**ОТРЫВОК**
····················
Тем не менее Лев Николаевич писал эту книгу с большим увлечением. В октябре 1885 года он пишет Черткову:
«Живу 4-й, кажется, день (не вижу, как дни идут) один в деревне, один с Александром Петровичем. Работается так много, как давно не было. Только горе – пишу все рассуждения в статью «Что же нам делать?». И знаю, и согласен с вами, что другое нужнее может быть людям, да не могу – нужно выперхнуть то, что засело в горле. И кажется, скоро освобожусь».
В следующем письме он уже оправдывается перед Чертковым в своем увлечении этой статьей такими словами:
«С тех пор получил два письма – одно вчерашнее, с выражением неодобрения тому, что я посвящаю все свое время статье, и нынешнее – о «Двух стариках». Я согласен с вами, что другое я бы мог писать, и оно как будто действительнее, но не могу оторваться, не уяснив прежде всего себе (и другим, может быть) такую странную, непривычную мысль, что считающееся таким благородным занятие нашими науками и искусствами – дурное, безнравственное занятие. И мне кажется, что я достигаю этого и что это очень важно. Нынче с Александром Петровичем говорили. Он говорит, что не скоро люди будут жить хорошо, а мне всегда кажется, что скоро. Стоит только разрушить соблазн – ложное, обманчивое рассуждение, на которое они опираются. Люди – разумные существа и не могут жить с сознанием, что они живут против разума, и вот когда они делают это, им на помощь приходит ум, строящий соблазны. Стоит разрушить соблазн, и они покорятся. Они построят новые, но обязанность каждого, если он видит обман соблазна, – указать его людям. Я это-то и постараюсь делать. Но ваши замечания мне очень дороги и полезны, и пожалуйста, делайте их и порезче…»
Еще через месяц, уже из Москвы, на вопрос Черткова он отвечает так:
«Вы спрашиваете, что я работаю. Я кончаю (кончил, могу сказать) статью «Что же нам делать?». И много работаю руками и спиною в Москве. Вожу воду, колю, пилю дрова. Ложусь и встаю рано, и мне одиноко, но хорошо».
····················
**ПРЕДСТАВЛЕННЫЕ ДАННЫЕ**
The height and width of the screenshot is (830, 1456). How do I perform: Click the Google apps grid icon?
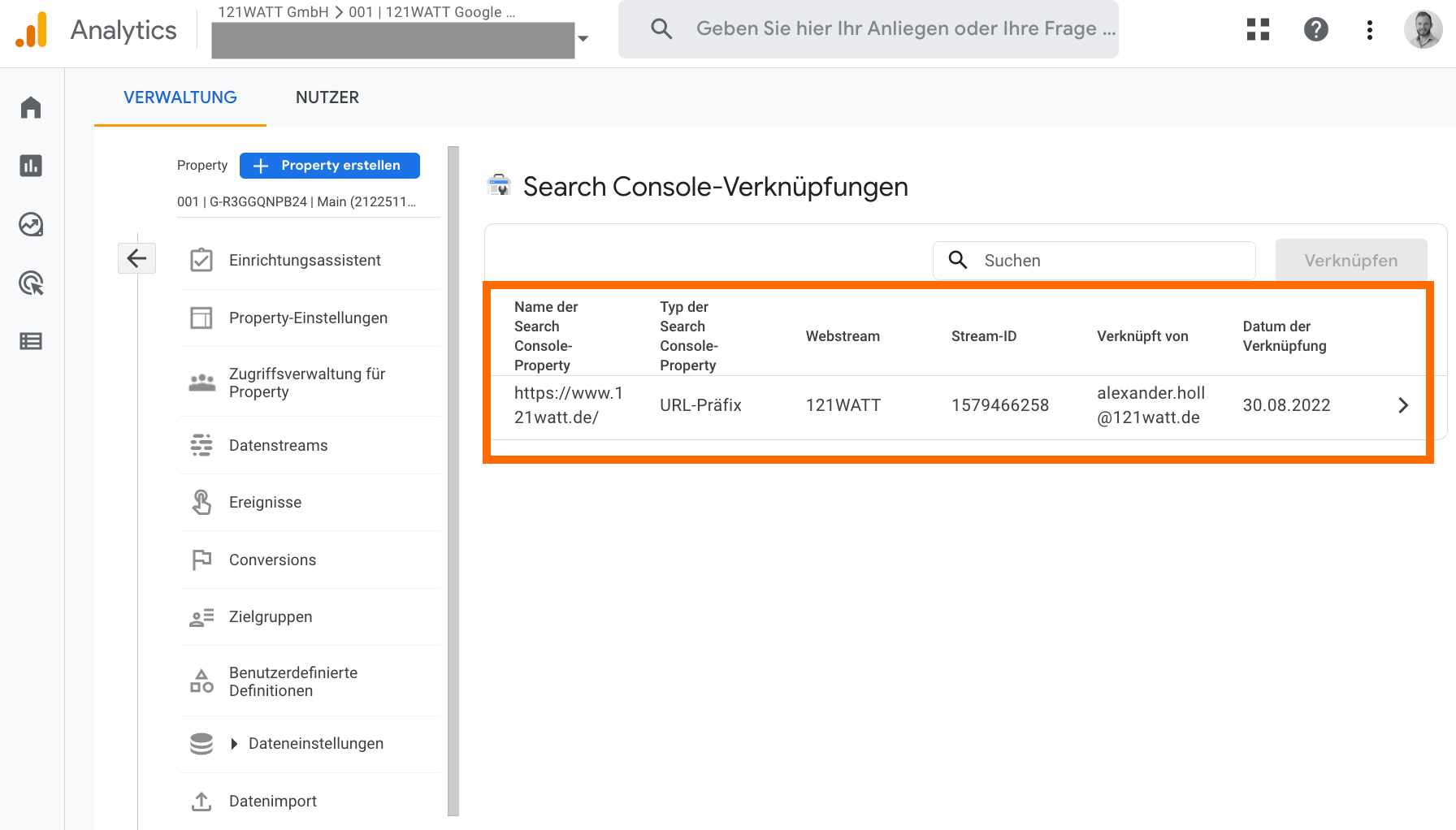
····················
**ЧТО НУЖНО СДЕЛАТЬ**
Напишите продолжение отрывка о работе Льва Николаевича над статьей «Что же нам делать?». Начните сразу после его последней фразы.

**ОТВЕТ НА ЗАДАНИЕ**
В этой книге было много автобиографического. В марте 1885 г. Лев Николаевич писал Черткову;
«Про себя напишу: хотелось бы сказать, что я бодр и счастлив, и не могу. Не несчастлив я – далек от этого. Но мне тяжело. У меня нет работы, которая поглощала бы меня всего, заставляя работать до одурения и с сознанием того, что это мое дело, и потому я чуток к жизни, окружающей меня, и к своей жизни, и жизнь эта отвратительна.
Вчера ночью я пошел гулять. Возвращаюсь, вижу на Девичьем поле что-то барахтается и слышу, городовой кричит: «Дядя Касим, веди же!» Я спросил: «Что?» – «Забрали девок из Проточного переулка, трех провели, а одна пьяная отстала». Я подождал. Дворник с ней поравнялся с фонарем: девочка по сложенью, как моя 13-тилетняя Маша, в одном платье грязном и разорванном, голос хриплый, пьяный; она не шла и закуривала папироску. «Я тебе, собачья дочь, в шею!» – кричал городовой. Я взглянул в лицо, – курносое, серое, старое, дикое лицо. Я спросил: «Сколько ей лет?» – она сказала: «16-й». И ее увели. (Да, я спросил, есть ли отец и мать; она сказала – мать есть). Ее увели, а я не привел ее к себе в дом, не посадил за свой стол, не взял ее совсем, – а я полюбил ее. Ее увели в полицию сидеть до утра, в сибирке, а потом к врачу свидетельствовать. Я пошел в чистую покойную постель спать и читать книжки (и заедать воду смоквой). Что же это такое? Утром я решил, что пойду к ней. Я пришел в полицию, ее уже увели. Полицейский с недоверием отвечал на мои вопросы и объяснил, как они поступают с такими. Это их обычное дело. Когда я сказал, что меня поразила ее молодость, он сказал: «Много и моложе есть».